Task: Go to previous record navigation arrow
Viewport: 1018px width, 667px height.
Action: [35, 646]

--

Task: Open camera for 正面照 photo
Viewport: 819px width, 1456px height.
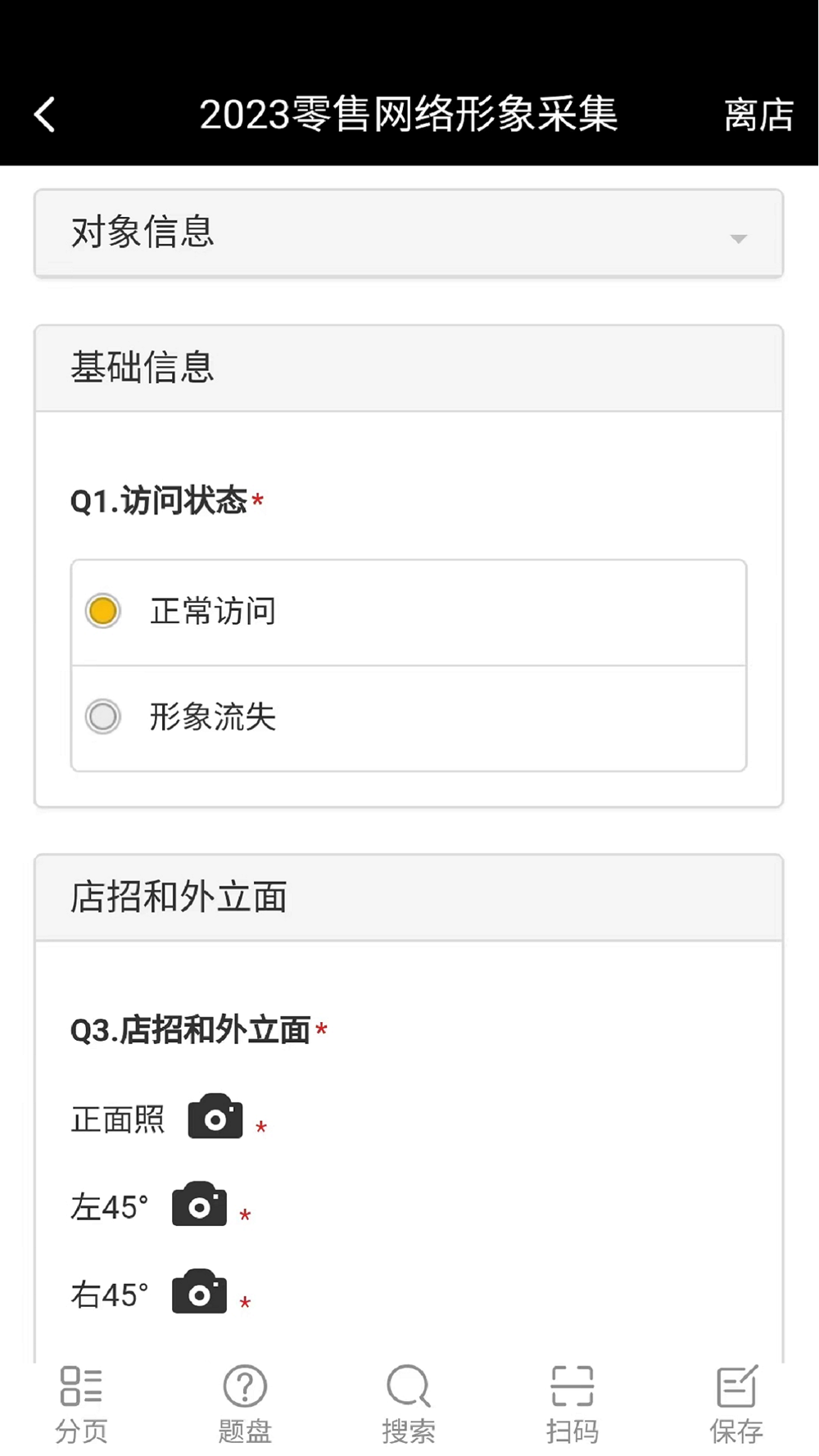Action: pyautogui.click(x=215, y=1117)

---

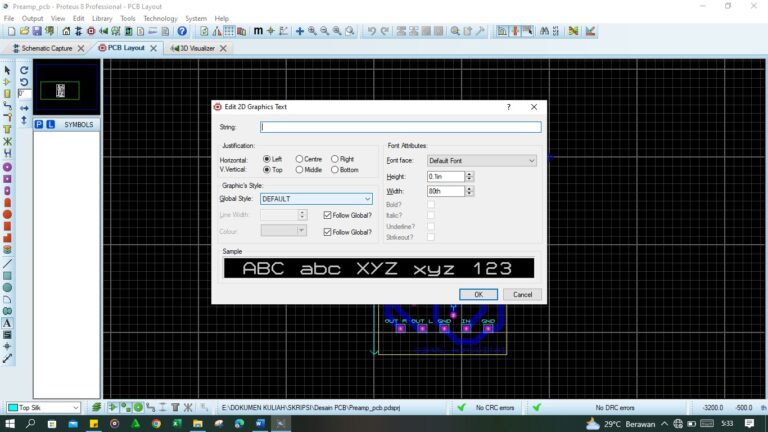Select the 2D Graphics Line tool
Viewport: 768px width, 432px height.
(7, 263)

Your assignment.
Tally the lines of the data that contain the string "Task" and report the total alone.

Response area.
2